▶ To do
Extend the passage on low-income car insurance by writing the text that comes after its last sentence.

START Selected excerpt

However, some states have implemented their own low-income car insurance systems. As of 2019, three states have some type of low-income car insurance option, including California, New Jersey, and Hawaii.
The California Low-Cost Automobile (CLCA) insurance program offers basic liability and underinsured motorist protection for drivers who meet certain eligibility requirements. To qualify for CLCA, you must meet the following standards:
- Be within 250% of the federal poverty limit ($25,750 for a family of four)
- Own a car worth less than $25,000
- Have a good driving record
If you meet these three qualifications, then you may be able to get cheap car insurance through the California Low-Cost Automobile insurance program.
New Jersey’s Special Automobile Insurance Policy (SAIP) covers emergency medical costs if you are in an accident. It does not cover liability costs or damage to your own vehicle. Priced at around a dollar per day, SAIP lets you legally drive at an affordable price.
To qualify for SAIP, you must be enrolled in Medicaid. That’s the only qualification for New Jersey’s low-income car insurance.
SAIP is a last resort for low-income drivers in New Jersey. It provides a minimum level of protection. However, if you’re on a tight budget and don’t want to drive uninsured, then SAIP is one option.
Hawaii provides free car insurance to people with disabilities who are 65 years or older and have an income below 34% of the federal poverty line. This low-income auto insurance system is managed by Hawaii’s Assistance to the Aged, Blind, and Disabled (AABD) services.
Affordable Car Insurance for Low-Income Drivers: Tips for Low Income Car Insurance
Fortunately for low-income drivers, the car insurance industry in America is very competitive. Whether you’re looking for ultra-budget options or good-value car insurance, you should be able to find good car insurance at any budget.
Here are some tips that will help you get the cheapest possible car insurance:
Shop Around: First and most importantly, shop around for car insurance to find the cheapest rates. Some companies – like The General – specialize in insuring high-risk drivers at the lowest possible cost. Other companies target high-income drivers willing to pay higher rates for better customer service. GEICO, USAA, State Farm, and Travelers are all known for offering cheap car insurance prices nationwide. However, rates vary widely between states. Check a car insurance comparison form to get the best deal.
Insure a Low-Value Car: The cheapest cars to insure are older, smaller cars with more safety features. If you’re shopping for a new vehicle, consider the cost of insurance before you buy it.

END Selected excerpt
START Data listing

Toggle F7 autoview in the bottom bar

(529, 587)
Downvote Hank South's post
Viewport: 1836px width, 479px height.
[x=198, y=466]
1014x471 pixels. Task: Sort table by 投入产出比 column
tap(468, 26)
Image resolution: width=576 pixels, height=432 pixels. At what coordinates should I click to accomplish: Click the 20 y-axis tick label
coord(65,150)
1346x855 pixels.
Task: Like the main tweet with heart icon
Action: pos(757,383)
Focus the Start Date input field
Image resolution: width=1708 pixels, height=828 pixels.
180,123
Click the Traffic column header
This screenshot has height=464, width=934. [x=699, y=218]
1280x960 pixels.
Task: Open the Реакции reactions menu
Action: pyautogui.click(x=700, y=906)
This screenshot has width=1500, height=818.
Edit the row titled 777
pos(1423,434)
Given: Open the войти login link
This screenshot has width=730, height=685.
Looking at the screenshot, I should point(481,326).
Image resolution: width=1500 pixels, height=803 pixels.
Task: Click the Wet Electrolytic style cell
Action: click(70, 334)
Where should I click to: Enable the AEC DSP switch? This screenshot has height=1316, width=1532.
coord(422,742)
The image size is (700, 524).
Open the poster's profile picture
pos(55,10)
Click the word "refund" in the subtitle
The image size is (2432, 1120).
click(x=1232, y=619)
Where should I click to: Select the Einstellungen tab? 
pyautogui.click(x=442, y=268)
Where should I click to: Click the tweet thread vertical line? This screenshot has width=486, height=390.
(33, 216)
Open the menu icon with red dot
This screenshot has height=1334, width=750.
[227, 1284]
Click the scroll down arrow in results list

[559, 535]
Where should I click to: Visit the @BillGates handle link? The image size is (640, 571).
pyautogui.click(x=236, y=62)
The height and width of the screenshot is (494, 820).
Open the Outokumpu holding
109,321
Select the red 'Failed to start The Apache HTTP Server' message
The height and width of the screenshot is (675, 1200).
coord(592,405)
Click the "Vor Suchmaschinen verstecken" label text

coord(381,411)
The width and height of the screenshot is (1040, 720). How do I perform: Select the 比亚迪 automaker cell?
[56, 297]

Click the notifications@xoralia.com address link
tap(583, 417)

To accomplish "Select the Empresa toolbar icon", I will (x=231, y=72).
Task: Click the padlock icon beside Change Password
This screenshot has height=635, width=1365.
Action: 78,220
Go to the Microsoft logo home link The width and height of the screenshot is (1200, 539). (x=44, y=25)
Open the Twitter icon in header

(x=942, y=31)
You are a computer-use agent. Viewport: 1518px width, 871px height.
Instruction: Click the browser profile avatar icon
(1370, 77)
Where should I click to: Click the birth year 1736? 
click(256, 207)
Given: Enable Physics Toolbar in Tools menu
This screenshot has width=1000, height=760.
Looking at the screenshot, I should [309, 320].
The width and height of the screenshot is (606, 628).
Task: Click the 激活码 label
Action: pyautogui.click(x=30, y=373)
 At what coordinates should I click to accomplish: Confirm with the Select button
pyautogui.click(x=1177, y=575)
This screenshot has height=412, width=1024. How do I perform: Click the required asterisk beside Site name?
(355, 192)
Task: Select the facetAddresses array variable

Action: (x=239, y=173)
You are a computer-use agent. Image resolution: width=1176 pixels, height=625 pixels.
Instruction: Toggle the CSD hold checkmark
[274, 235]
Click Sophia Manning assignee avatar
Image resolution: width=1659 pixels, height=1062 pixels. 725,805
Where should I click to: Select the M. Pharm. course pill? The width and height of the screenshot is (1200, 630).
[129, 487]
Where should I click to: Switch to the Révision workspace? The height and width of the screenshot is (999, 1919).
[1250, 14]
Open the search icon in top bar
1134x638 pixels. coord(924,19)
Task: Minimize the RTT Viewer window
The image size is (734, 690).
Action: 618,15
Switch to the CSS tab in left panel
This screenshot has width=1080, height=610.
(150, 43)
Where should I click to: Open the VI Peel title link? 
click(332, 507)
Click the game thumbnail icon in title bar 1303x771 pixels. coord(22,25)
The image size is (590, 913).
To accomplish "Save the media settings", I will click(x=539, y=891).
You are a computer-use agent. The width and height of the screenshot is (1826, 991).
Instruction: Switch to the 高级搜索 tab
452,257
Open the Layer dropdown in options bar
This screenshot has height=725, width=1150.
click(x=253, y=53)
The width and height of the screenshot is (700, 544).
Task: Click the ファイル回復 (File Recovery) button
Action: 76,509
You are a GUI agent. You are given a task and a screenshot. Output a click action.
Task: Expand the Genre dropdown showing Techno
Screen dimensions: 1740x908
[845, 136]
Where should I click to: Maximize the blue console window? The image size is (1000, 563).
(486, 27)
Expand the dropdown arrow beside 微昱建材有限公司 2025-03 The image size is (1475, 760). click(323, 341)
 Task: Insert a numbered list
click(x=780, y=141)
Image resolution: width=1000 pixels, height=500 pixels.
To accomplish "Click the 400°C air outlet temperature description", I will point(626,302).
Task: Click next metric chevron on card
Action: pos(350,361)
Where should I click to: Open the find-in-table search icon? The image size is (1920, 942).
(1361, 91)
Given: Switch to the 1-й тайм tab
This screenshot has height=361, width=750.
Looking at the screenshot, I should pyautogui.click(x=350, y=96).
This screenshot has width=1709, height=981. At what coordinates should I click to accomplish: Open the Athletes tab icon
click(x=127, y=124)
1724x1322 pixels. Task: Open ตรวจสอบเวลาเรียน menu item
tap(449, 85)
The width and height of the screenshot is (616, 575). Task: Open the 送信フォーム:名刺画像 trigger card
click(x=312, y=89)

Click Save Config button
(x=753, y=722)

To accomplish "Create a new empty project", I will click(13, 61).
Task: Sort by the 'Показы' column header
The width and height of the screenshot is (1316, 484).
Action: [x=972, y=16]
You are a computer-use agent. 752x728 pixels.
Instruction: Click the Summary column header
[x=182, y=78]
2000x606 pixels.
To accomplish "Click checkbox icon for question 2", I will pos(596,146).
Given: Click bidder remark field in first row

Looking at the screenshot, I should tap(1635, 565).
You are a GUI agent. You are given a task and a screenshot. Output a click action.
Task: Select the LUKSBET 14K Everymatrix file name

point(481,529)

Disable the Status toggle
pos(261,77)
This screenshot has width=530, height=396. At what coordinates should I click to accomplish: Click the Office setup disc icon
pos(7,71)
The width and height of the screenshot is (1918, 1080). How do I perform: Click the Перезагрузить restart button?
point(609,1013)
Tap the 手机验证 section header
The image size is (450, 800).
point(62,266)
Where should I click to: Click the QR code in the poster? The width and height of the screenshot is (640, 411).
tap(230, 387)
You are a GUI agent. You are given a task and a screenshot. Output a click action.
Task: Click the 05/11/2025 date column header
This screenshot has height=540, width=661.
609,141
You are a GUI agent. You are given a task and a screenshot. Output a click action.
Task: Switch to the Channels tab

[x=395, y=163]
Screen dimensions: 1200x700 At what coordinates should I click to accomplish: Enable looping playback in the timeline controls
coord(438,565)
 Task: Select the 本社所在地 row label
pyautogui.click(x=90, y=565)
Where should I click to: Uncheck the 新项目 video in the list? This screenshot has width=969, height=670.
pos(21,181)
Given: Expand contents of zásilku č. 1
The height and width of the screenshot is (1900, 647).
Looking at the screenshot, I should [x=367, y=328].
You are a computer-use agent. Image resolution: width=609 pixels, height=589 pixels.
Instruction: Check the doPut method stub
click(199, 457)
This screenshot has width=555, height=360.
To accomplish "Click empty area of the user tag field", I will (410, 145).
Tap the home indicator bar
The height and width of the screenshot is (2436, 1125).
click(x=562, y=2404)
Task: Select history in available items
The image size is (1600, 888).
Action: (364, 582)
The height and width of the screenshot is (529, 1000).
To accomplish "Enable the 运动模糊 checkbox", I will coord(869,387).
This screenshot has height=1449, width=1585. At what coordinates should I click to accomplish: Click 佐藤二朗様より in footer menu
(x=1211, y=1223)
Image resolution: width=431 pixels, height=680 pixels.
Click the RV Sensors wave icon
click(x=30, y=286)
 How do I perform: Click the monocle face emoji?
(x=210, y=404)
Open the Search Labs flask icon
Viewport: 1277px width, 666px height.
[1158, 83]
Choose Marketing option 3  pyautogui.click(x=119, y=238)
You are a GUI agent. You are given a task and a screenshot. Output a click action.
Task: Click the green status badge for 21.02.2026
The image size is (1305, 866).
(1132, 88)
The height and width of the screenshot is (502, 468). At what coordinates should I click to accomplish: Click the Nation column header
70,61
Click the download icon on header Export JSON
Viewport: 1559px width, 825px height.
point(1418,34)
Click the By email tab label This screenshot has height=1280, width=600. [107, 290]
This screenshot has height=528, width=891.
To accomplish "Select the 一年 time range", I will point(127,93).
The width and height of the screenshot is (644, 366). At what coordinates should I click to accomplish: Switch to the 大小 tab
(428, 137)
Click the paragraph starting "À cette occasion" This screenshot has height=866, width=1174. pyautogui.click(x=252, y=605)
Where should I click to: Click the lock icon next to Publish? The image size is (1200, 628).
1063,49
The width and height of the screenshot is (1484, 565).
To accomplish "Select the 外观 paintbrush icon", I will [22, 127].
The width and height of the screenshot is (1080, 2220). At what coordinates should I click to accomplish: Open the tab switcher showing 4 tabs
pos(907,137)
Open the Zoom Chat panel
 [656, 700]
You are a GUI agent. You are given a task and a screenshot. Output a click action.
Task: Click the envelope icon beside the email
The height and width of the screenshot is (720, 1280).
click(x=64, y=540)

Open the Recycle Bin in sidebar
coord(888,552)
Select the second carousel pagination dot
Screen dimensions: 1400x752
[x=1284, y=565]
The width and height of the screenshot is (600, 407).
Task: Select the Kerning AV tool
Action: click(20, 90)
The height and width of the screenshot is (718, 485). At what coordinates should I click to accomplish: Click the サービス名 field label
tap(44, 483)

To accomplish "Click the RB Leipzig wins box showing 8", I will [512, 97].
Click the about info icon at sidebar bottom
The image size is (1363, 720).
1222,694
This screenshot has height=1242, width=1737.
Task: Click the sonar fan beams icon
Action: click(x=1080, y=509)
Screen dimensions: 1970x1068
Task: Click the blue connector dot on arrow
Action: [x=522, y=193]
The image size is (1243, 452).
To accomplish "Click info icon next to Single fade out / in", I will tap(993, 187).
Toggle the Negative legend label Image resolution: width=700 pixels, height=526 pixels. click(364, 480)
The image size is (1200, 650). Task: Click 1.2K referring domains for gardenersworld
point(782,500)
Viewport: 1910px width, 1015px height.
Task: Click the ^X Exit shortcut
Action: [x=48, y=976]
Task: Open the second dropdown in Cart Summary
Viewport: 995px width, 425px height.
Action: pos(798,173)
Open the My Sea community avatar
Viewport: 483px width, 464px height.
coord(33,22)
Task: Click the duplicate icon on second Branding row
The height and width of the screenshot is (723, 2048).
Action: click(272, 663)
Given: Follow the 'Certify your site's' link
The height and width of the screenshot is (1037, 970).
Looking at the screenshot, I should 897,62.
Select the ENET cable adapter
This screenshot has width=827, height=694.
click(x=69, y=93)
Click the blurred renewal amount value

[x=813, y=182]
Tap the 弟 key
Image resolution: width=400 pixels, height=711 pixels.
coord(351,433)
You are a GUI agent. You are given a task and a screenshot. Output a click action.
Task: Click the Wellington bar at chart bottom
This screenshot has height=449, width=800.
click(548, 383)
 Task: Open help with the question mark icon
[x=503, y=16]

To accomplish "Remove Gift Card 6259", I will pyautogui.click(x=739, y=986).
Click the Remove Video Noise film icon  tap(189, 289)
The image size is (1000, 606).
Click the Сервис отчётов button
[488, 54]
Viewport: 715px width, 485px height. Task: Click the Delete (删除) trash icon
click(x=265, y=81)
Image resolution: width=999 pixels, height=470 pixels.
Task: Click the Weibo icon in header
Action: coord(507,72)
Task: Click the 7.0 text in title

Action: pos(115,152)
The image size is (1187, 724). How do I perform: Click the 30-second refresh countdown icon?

END Data listing

▶ Task response
Reduce Coverage Limits: Most budget-conscious drivers will reduce coverage to the lowest legal minimum limits. If you’re on a tight budget, buy car insurance that meets your state’s minimum limits.
Remove Comprehensive and Collision Coverage: Comprehensive and collision coverage are optional in every state. They cover the cost of repairing damage to your own vehicle. If you’re on a tight budget, you can cut insurance costs by as much as 50% by dropping comprehensive and collision coverage.
Raise your Deductible: Raising your deductible can cause car insurance premiums to drop. You’ll pay more if you need to make a claim, but you’ll save money if you never make a claim. Always set your deductible at a level you can afford to pay.
Take Advantage of Discounts: All car insurance companies offer discounts. You can get a discount for being a senior, student, or good driver, for example. You can get reduced mileage discounts, advance payment discounts, and professional group or affiliation discounts. Research insurance discounts to drop insurance prices substantially.
If you receive welfare payments as cash, then you are free to spend that cash however you like.
However, many federal welfare programs in the United States – like Medicaid and SNAP – provide benefits in the form of health care or food stamps, in which case you will not be able to use these benefits on car insurance.
Low-income drivers in California, New Jersey, and Hawaii may qualify for cheap state-provided car insurance. Low-income drivers in all other states can compare car insurance quotes online to ensure they’re getting the best deal on car insurance.